** EXERCISES TO COMPLETE **
1. Copy the section of the workout passage that begins with the words containing "Kowal keeps explaining" and ends with "entanglement is deep.".
2. In the workout passage, what do the five rounds and 25 total minutes represent?

** SELECTED EXCERPT **
*-*-*

About 25 people do the workout. There are friends and family, plus a few members of the gym. Sinistro is there, smiling and playing with the kids. He cares deeply about Kowal in a way that goes beyond practice partners. "Marcus is great," he says. "Great as a martial artist. Better as a man."

A little before 10 a.m., Kowal goes to a dry-erase board and starts writing out the workout. Both parents have specific things that help them remember their son. Marcus has set up the workout as five rounds and 25 total minutes to represent Liam's birthday.

By 10:10 a.m., the room has filled in nicely. Kowal spends a few minutes trying to explain the workout with words. But people seem confused. Nico and Luna are bouncing around, ready to do arm hangs, upside-down pushups and dead lifts along with the adults. Milo wants to do everything, too, but he is trapped in a playpen, which he is loudly objecting to with a squeaky yelp that resounds through the gym. All three kids have on clothing with green frogs on their outfits, which is in honor of Liam's favorite stuffed animal, a green frog.

Kowal keeps explaining the workout as he points to the dry-erase board and then to the equipment. Yet, the glances and shoulder shrugs indicate that this isn't quite landing with attendants.

Mishel steps in without a word and starts doing each exercise as Marcus redescribes it. Marcus notices her and begins to incorporate her into the demonstration. They have an easy chemistry that doesn't always require words. It's the kind of nonverbal love language that only people who've been through some things together could ever have. Their quantum entanglement is deep.

*-*-*

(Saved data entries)
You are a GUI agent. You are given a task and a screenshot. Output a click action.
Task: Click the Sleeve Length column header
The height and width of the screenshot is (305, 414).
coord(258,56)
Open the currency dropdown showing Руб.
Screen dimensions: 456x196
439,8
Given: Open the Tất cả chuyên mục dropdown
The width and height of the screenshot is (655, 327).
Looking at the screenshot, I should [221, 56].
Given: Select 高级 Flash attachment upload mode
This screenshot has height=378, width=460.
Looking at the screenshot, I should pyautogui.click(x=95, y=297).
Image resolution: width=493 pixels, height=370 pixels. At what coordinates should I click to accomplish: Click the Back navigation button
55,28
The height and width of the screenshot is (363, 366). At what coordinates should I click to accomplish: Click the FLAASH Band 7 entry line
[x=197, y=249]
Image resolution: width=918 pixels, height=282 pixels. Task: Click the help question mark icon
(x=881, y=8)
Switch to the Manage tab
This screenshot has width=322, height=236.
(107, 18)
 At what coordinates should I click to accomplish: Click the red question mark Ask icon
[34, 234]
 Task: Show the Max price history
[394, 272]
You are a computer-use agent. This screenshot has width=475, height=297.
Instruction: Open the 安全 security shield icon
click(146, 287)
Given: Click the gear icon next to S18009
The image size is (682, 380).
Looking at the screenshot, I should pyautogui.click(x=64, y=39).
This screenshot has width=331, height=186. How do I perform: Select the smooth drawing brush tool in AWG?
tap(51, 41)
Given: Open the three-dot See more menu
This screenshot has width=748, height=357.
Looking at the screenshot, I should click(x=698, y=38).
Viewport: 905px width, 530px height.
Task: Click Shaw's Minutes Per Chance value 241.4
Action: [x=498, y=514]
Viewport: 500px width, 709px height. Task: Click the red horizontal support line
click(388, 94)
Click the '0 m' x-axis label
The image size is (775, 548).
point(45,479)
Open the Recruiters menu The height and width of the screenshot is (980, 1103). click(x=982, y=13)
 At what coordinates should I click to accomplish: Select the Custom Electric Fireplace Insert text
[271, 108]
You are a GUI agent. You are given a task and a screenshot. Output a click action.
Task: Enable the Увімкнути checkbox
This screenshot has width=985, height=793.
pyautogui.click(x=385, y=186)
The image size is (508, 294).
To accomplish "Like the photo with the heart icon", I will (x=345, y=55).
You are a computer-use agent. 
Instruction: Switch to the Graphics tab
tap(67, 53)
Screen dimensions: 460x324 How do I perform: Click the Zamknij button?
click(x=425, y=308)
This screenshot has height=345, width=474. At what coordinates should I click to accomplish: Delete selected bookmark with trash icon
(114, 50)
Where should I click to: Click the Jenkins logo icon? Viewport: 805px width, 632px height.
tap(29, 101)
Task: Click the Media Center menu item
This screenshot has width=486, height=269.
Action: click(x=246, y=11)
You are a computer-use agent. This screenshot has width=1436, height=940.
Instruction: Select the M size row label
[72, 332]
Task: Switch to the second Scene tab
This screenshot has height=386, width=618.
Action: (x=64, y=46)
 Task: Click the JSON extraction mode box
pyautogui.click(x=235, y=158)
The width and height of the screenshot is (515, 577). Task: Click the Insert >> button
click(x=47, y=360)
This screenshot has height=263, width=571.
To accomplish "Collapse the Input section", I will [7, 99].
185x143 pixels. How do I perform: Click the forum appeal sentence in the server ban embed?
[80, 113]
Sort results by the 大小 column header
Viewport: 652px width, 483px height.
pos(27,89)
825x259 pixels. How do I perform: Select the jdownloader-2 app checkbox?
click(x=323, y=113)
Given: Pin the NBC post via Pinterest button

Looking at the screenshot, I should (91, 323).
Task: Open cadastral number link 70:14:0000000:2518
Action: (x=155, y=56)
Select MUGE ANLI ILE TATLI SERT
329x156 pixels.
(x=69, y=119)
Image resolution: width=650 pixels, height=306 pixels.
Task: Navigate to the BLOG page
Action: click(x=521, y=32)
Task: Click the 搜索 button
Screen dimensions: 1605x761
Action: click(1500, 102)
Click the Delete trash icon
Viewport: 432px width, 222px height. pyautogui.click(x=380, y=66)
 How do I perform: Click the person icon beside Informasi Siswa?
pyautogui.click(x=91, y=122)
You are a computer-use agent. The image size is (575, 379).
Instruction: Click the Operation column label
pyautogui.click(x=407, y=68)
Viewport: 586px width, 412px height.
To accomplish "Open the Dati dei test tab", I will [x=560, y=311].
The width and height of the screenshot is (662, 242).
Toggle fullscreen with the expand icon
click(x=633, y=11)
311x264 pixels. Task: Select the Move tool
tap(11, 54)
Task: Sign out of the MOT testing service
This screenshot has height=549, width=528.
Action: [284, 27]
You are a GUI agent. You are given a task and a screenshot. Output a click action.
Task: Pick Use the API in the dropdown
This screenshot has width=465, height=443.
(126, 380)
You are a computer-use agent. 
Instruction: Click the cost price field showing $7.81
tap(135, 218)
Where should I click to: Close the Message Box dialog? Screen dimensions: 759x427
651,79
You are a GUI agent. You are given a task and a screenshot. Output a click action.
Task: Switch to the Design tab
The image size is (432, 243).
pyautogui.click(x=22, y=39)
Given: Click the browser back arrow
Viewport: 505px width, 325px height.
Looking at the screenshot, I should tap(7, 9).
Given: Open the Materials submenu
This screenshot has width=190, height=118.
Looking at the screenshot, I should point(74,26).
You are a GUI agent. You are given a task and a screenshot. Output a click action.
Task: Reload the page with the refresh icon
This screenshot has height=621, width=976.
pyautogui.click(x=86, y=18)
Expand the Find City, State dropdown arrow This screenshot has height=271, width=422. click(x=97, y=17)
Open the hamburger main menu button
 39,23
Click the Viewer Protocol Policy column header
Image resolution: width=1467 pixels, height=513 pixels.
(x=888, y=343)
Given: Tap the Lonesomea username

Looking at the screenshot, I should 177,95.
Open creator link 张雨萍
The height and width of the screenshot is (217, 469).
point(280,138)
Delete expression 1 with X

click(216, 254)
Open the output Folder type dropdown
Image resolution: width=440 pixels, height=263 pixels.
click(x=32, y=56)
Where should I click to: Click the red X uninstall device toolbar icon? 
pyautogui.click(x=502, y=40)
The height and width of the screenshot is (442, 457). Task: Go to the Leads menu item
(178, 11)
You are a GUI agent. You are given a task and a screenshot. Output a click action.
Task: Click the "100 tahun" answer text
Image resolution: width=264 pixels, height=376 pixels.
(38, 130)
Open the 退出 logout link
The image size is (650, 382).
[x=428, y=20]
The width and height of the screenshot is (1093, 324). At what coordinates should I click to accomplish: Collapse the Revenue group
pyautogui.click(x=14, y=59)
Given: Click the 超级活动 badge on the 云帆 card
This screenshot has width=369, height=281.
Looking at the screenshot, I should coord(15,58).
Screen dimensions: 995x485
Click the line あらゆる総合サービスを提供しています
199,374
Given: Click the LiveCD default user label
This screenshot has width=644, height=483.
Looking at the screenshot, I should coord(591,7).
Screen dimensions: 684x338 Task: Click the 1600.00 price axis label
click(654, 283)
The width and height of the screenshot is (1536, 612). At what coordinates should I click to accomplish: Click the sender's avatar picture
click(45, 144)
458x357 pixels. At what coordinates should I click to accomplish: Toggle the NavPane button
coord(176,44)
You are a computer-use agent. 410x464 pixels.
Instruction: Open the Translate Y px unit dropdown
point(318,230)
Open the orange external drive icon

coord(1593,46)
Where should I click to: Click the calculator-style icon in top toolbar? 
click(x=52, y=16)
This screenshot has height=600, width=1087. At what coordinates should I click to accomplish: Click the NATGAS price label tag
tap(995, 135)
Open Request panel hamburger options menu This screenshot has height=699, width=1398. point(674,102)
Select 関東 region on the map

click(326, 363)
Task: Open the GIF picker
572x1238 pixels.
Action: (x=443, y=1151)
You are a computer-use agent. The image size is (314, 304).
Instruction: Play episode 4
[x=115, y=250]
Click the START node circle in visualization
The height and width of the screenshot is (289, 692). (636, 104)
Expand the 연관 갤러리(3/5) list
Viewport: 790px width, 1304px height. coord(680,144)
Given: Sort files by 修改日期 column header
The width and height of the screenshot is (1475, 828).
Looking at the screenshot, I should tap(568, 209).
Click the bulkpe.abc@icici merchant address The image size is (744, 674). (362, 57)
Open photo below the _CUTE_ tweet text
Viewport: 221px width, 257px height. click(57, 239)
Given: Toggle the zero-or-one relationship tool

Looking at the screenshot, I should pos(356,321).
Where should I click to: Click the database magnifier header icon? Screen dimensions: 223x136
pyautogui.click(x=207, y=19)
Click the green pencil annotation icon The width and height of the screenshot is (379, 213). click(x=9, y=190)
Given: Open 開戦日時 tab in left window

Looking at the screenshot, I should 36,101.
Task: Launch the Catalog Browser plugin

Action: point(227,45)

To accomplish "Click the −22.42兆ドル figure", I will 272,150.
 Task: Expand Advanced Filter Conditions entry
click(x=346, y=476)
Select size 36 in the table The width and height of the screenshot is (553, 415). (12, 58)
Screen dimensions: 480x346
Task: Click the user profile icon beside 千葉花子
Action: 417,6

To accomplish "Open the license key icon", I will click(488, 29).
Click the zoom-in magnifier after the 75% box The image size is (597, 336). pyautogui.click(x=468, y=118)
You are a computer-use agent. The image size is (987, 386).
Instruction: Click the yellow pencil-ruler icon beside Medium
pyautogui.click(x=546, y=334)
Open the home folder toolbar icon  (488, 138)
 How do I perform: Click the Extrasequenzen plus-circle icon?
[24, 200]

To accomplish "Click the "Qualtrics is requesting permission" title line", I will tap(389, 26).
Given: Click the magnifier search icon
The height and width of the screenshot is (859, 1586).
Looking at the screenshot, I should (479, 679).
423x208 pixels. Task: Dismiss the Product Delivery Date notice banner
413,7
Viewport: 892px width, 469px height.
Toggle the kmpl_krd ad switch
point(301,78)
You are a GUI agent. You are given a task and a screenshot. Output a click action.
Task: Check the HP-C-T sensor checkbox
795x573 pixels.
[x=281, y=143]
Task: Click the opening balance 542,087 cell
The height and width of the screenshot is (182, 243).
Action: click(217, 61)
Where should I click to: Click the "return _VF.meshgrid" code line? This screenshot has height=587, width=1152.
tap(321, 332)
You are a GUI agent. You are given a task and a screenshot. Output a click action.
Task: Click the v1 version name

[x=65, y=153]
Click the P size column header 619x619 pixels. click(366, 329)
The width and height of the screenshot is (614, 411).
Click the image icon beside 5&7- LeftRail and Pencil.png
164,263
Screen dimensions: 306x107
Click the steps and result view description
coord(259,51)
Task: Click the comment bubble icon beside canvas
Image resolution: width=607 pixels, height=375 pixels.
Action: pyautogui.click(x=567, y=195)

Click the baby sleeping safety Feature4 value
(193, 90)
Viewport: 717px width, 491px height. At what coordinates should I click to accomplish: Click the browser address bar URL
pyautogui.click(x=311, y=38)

*-*-*

** TASK-BY-TASK ANSWERS **
1.
Kowal keeps explaining the workout as he points to the dry-erase board and then to the equipment. Yet, the glances and shoulder shrugs indicate that this isn't quite landing with attendants.

Mishel steps in without a word and starts doing each exercise as Marcus redescribes it. Marcus notices her and begins to incorporate her into the demonstration. They have an easy chemistry that doesn't always require words. It's the kind of nonverbal love language that only people who've been through some things together could ever have. Their quantum entanglement is deep.

2. Liam's birthday.